What’s also important about the nursing compact are the time-frames within which to deliver on undertakings made.
‘We are putting together teams which will make sure about this implementation. Some of the issues raised are short-term; others can be immediate; some there’s already money in the budget, for instance, the issue of infrastructure. We do have money for general infrastructure. Health was very notorious on not spending the money. For instance, in the last financial year, with all these problems here, R813 million of infrastructure (money) was not spent. So, all we need to do is to sit and prioritise’, the Health Minister announced.
One resolution that seems to have stood out for the Health Minister is the issue of nurses’ uniforms. The summit has resolved that nurses will wear white.

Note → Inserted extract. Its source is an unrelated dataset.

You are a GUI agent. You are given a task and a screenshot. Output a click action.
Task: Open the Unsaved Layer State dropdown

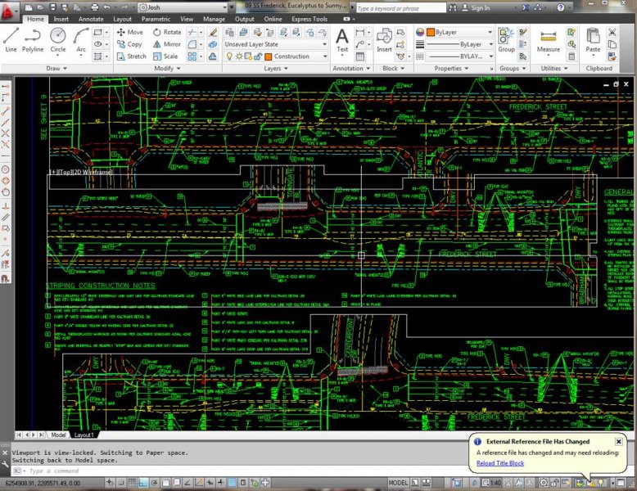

‘I think the only thing that is left for me is the budget. I don’t know what it costs’¦ which means I’m ready any minute because it excites me. It’s not only about uniform. It has got a lot to do with infection control, which has been (a) problem in our hospitals. We’ll definitely put a budget for it and as soon as we’re ready, we’ll announce that we are ready. We never budgeted for it because it was not part of the budgetary items. But we are going to look into it ‘ whether it’s feasible, depending on the amount within the budget we have got now or whether we wait for next year’s budget’, he said.
Speaking on behalf of South Africa’s nurses, past leader of the International Council of Nurses, Professor Dudu Nzimande, reiterated the importance of the summit and how crucial it is for government to move quickly on delivering on resolutions contained in the nursing compact adopted this week.

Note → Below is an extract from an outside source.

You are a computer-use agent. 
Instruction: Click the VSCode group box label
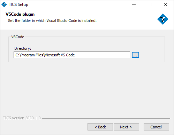coord(18,37)
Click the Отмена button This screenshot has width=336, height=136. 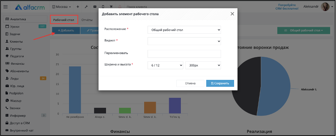click(x=190, y=83)
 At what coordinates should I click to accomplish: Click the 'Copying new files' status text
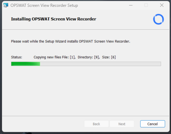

‘For us as nurses in this country, this is the first of its kind that we have a summit like this where we all come together irrespective of what organisation you belong to, and so on, and we discuss matters that relate to us. This is very important for the health of our people. There might have been some problems here and there. This is going to try and correct some of those problems. On behalf of the nurses, we really would like to urge our government to make resources available so that whatever we have actually presented, we start working on it’, Prof Nzimande said.